[Stored data entries]
--- --- ---

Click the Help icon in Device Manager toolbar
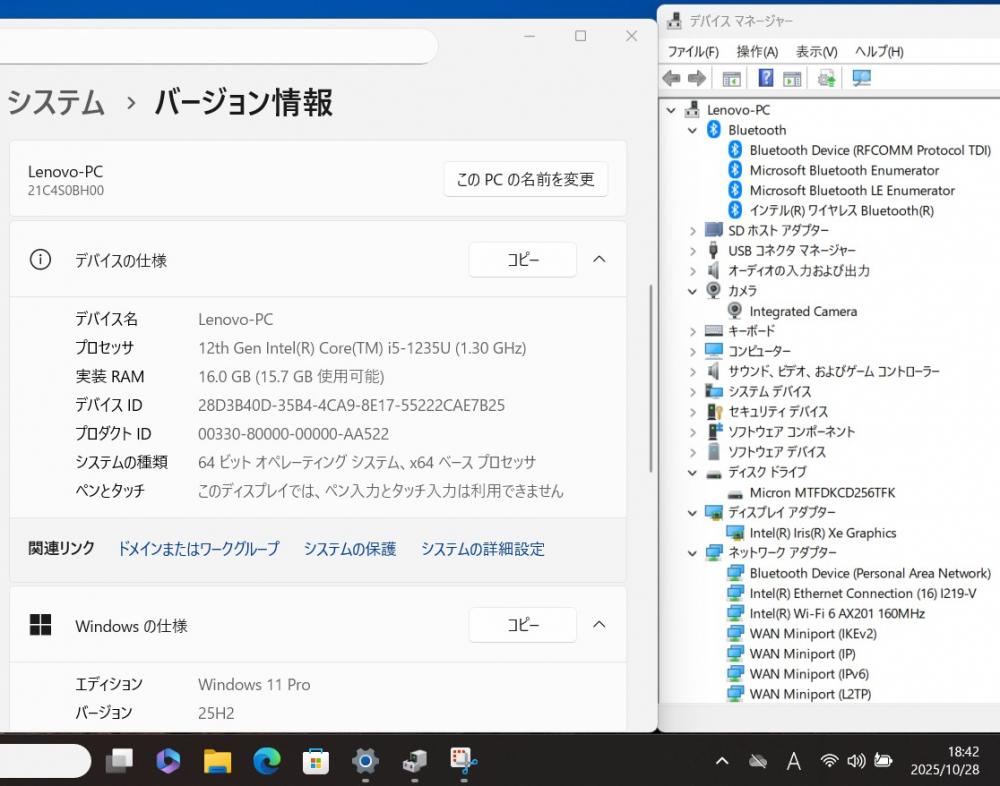The image size is (1000, 786). point(766,78)
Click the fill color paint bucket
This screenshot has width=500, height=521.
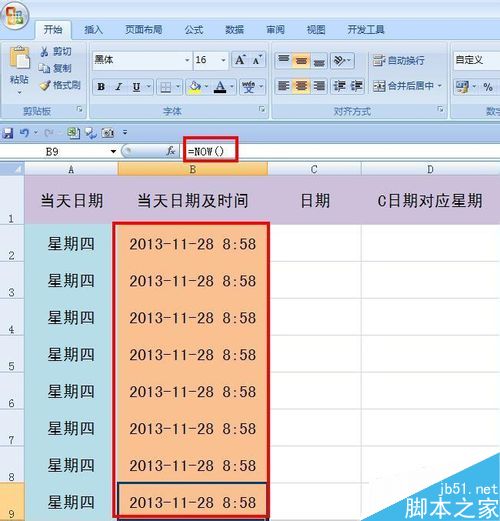click(195, 87)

--- --- ---

What to produce: Please output all of the entries above exactly, but without any picture.

Answer section:
Click the Help icon in Device Manager toolbar
The image size is (1000, 786). point(766,78)
Click the fill color paint bucket
This screenshot has width=500, height=521.
click(195, 87)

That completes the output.